December 11, 2025
BCO calls for paradigm shift as regional cities fall behind on sustainable offices
A widening gap in the availability of highly sustainable offices across the UK is putting the economic prospects of smaller regional cities at risk and could undermine national net-zero goals, according to new research from the British Council for Offices. The report, Viability and Sustainability in the Regions, warns that a large share of office space outside major centres may become economically obsolete if current trends continue. It suggests this could lead to what it describes as “sustainability gentrification”, with organisations unable to find space that meets their ESG commitments in cities such as Exeter, Newcastle and Sheffield.
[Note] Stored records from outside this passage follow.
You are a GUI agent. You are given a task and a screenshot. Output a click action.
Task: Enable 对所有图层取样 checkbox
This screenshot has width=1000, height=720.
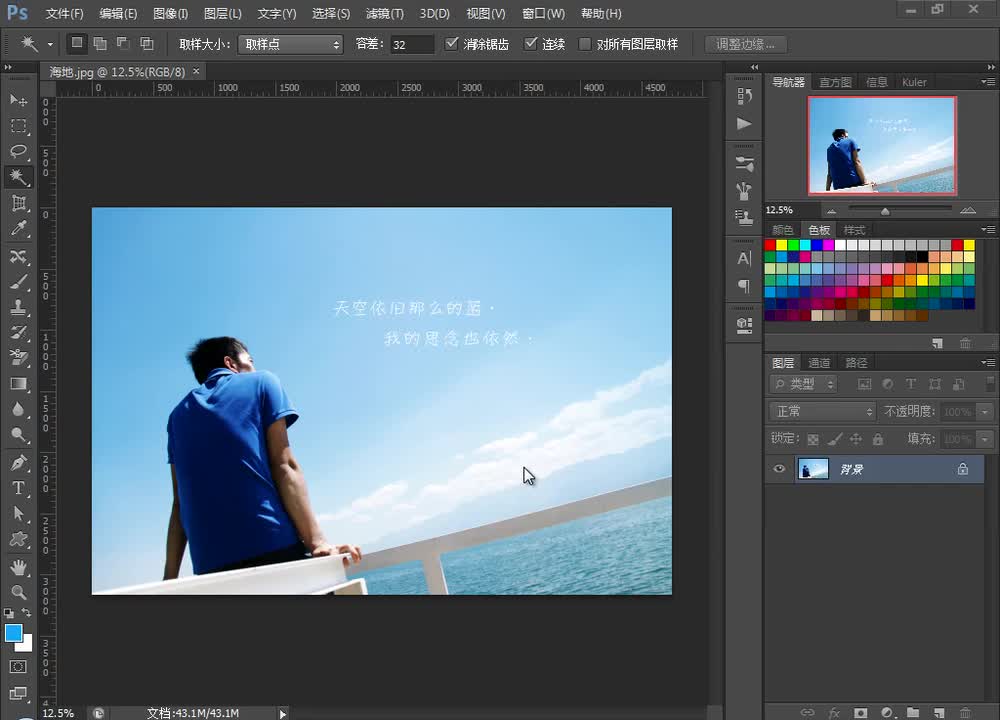click(x=585, y=44)
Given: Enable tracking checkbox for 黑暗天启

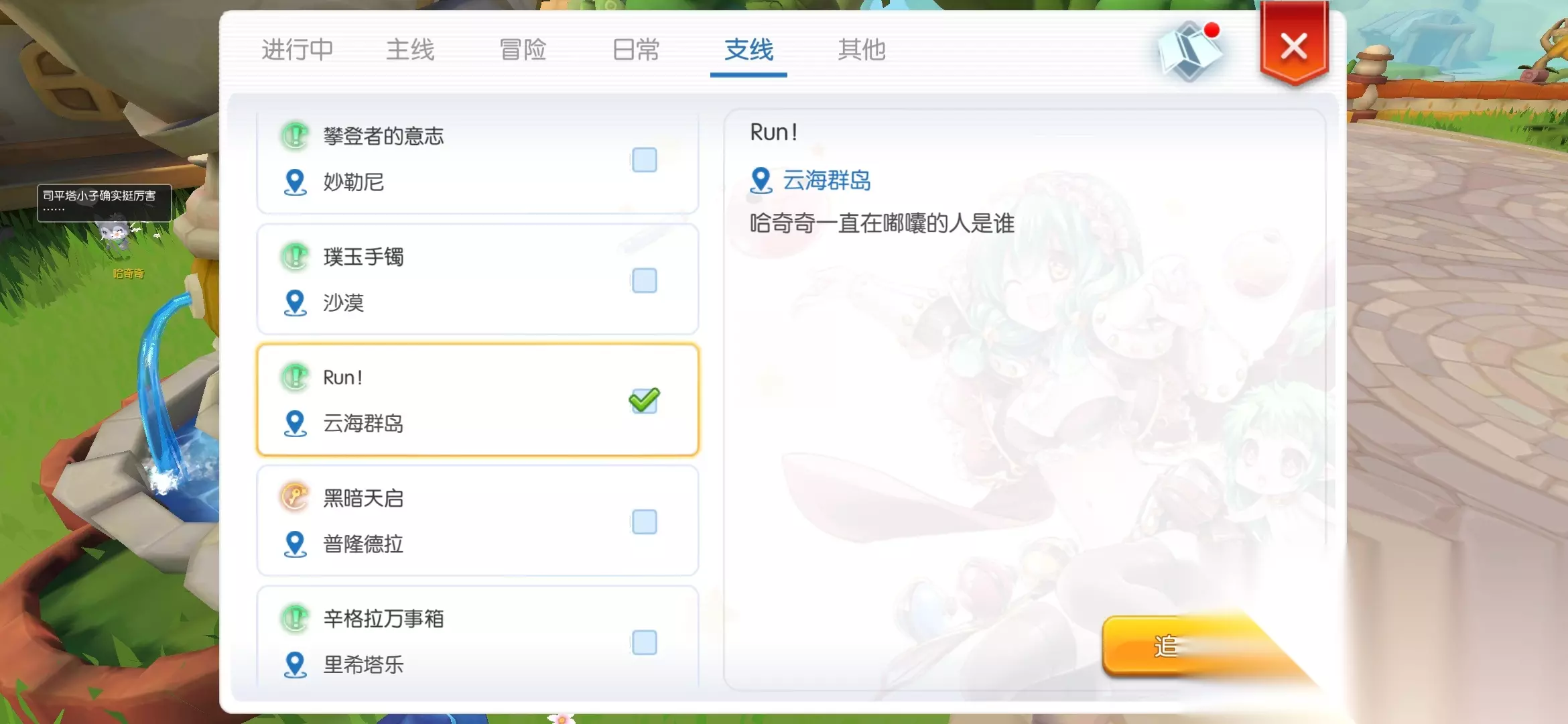Looking at the screenshot, I should click(644, 522).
The BCO notes that London and the UK’s largest regional office markets – Birmingham (pictured), Bristol, Edinburgh, Glasgow, Leeds and Manchester – offer far greater choice of modern, sustainable space. These cities average nineteen highly sustainable office buildings, compared with three in Exeter, Newcastle and Sheffield. Even when measured against floorspace, the imbalance remains, with Newcastle and Sheffield offering around five to six such buildings per million square metres, against an average of eleven in the larger cities. Higher EPC ratings are also twice as common in the Big Six.
The findings point to longer-term pressures as regulations tighten, carbon taxes become more likely and occupiers face stricter reporting requirements. The report highlights a continuing misconception that prime space and sustainable space are synonymous. It argues that from an embodied carbon standpoint, the most sustainable building is often the one already standing, and that certification schemes can be costly, complex and overly focused on potential rather than actual performance.
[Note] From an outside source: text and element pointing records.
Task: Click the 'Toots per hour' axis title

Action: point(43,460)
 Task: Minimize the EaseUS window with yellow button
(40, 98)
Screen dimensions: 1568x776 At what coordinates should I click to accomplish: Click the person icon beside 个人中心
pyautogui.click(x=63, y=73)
The BCO says this mindset risks holding back progress in regional markets, where simpler, more meaningful performance metrics could support a broader and more viable supply of sustainable workspace. It suggests that detaching sustainability from prime status would help open new routes to upgrading regional stock while maintaining local character.
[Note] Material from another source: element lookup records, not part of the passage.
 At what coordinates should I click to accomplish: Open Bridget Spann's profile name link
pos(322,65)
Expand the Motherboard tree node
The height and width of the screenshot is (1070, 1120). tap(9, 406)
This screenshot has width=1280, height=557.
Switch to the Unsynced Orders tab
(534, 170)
Eric Chong, director of research and policy at the BCO, said the shift would require “rewriting of the rulebook” and a stronger emphasis on retrofitting. He said the current focus on new development overlooks the opportunities within existing buildings to deliver better environmental performance while protecting heritage.
To address the imbalance, the report proposes a “city office portfolio” approach, encouraging cities to assess their office stock holistically and develop co-ordinated strategies. This includes collaborative leadership through local stakeholder groups, solutions tailored to local conditions, greater emphasis on operational performance, incentives for sustainable upgrades and investment in regional skills.
The report outlines twenty-one potential pathways, ranging from retrofit strategies and energy efficiency measures to policy changes aimed at supporting refurbishment. These, it says, will require planning reform, wider education and collective adoption across the sector.
Nick James, sustainability director at Futureground and co-author of the report, said tackling the divide was essential for economic resilience. Jaime Blakeley-Glover, head of regenerative futures at LSH and fellow co-author, said a collaborative, place-based approach could unlock the potential of regional markets and support more sustainable business environments.